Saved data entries
============================================================

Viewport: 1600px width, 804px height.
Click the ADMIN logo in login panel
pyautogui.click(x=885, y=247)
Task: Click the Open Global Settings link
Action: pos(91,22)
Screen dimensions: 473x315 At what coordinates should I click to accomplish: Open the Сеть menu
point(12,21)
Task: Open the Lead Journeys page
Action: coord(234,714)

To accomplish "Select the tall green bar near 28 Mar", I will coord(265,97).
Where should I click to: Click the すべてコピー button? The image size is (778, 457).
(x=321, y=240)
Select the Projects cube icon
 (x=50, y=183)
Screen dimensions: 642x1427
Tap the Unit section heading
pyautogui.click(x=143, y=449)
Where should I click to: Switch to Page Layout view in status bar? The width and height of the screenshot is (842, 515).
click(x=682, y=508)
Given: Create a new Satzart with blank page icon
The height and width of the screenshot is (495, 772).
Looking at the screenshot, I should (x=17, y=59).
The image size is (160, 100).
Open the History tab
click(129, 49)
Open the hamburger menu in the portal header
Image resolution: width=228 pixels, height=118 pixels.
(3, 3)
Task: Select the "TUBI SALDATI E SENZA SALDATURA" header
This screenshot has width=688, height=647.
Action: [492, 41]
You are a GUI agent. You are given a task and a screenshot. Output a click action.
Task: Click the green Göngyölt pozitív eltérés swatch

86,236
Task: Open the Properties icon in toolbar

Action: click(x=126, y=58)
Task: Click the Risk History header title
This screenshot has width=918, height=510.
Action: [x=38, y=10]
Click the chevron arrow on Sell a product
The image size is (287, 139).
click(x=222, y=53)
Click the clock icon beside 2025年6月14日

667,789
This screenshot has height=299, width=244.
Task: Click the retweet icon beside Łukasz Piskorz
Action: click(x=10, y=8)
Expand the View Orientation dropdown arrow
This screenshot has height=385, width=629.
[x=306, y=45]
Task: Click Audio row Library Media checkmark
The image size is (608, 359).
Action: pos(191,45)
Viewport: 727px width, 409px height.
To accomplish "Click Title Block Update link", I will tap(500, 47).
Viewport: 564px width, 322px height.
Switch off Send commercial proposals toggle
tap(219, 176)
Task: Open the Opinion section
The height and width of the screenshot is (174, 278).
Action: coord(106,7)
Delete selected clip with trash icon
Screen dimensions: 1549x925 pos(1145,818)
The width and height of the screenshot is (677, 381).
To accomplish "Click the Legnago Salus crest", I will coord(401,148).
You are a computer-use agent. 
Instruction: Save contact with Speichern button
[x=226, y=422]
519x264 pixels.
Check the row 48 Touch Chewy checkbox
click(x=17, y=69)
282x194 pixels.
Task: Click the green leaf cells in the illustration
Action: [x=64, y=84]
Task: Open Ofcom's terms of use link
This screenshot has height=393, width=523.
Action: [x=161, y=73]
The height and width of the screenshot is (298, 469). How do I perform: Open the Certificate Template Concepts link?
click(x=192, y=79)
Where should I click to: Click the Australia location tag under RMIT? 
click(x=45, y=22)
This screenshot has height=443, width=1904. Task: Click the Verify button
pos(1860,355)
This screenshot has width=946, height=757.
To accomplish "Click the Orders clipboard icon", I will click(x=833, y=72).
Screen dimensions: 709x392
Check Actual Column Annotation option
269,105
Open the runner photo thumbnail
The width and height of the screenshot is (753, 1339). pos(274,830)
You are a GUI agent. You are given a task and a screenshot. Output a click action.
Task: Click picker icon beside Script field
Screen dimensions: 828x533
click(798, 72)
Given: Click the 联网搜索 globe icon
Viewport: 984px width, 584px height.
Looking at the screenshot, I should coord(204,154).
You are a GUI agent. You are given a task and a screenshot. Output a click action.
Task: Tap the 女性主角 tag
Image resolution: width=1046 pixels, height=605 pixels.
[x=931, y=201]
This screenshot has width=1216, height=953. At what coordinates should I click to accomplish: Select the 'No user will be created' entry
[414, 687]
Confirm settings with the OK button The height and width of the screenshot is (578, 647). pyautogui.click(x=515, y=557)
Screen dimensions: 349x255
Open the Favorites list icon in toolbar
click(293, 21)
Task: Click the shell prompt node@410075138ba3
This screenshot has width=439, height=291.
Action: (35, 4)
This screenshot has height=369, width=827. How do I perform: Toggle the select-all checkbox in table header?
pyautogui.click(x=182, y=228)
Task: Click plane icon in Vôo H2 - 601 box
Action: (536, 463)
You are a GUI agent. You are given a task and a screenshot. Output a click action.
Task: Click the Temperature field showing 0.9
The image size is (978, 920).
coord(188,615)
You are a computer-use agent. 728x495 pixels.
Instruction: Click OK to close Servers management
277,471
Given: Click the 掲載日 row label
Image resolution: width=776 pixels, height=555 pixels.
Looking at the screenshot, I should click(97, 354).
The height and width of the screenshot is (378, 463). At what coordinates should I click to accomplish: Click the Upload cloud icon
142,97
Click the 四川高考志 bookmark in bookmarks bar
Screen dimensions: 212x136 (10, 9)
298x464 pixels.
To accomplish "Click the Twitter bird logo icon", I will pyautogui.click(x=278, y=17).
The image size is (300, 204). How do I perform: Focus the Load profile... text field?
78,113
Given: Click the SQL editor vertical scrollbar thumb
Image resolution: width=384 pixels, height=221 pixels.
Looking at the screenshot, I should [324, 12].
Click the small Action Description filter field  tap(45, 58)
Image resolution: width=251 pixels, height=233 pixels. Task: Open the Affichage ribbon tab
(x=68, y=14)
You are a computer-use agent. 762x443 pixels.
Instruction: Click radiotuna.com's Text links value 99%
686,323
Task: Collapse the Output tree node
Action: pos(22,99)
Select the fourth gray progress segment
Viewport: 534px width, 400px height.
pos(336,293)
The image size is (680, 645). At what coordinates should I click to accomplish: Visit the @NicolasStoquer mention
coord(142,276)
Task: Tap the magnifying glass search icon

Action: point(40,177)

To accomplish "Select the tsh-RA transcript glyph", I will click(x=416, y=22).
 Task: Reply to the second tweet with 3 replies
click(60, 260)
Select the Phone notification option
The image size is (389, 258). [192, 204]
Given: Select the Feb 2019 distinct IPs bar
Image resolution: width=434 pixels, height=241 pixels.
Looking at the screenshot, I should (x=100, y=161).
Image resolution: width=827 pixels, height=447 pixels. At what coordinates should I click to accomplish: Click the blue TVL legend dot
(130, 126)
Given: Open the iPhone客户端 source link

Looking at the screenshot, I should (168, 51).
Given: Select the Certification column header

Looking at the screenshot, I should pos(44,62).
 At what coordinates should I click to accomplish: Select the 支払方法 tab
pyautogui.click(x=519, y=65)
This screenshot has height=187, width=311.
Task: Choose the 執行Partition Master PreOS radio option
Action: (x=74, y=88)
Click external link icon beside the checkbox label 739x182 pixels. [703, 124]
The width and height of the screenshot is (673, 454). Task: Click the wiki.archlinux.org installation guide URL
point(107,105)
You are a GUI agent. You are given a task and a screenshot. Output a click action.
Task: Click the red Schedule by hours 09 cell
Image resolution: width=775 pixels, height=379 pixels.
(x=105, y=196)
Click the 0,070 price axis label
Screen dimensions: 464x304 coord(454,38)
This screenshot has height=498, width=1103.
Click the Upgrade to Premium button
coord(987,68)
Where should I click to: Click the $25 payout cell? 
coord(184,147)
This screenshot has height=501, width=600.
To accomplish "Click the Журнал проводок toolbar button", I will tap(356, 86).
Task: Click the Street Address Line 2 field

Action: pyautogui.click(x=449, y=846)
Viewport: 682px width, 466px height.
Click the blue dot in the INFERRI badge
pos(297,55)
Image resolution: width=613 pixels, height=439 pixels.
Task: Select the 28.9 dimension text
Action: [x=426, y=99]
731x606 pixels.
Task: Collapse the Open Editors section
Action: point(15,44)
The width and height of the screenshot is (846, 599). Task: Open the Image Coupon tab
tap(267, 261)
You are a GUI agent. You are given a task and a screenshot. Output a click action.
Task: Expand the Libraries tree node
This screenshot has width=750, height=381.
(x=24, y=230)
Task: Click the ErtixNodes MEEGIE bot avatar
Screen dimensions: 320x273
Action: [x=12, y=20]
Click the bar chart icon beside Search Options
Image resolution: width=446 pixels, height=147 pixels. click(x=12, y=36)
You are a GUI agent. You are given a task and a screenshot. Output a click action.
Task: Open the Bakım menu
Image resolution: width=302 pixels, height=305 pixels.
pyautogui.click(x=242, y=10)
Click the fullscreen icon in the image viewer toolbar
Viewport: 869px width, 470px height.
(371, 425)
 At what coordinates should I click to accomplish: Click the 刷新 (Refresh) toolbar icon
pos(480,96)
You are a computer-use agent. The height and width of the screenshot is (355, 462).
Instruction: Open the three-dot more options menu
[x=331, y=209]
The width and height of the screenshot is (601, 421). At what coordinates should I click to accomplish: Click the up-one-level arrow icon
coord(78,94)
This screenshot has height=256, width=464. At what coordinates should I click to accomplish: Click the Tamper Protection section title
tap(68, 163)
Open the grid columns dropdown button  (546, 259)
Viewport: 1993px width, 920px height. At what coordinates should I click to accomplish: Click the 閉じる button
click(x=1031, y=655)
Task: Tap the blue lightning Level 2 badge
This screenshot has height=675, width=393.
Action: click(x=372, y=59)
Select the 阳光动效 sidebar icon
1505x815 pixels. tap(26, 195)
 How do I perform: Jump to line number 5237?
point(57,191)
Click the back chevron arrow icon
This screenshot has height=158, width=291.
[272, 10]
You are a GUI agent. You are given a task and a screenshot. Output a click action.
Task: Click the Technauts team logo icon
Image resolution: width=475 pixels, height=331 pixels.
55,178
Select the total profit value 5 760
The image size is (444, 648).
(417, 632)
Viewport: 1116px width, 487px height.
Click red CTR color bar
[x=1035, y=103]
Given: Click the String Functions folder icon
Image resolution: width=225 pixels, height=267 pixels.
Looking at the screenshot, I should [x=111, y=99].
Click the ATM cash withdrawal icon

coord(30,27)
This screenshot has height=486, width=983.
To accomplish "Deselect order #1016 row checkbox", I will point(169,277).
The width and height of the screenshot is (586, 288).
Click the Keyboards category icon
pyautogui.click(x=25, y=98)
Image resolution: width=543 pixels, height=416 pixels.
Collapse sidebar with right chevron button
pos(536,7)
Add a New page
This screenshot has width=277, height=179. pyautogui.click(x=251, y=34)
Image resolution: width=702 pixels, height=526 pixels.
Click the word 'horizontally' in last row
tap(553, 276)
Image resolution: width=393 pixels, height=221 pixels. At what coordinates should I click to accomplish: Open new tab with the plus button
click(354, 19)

============================================================

Exercise: Would you copy each line of the records that contains "dropdown"?

Task response:
Expand the View Orientation dropdown arrow
Open the grid columns dropdown button  (546, 259)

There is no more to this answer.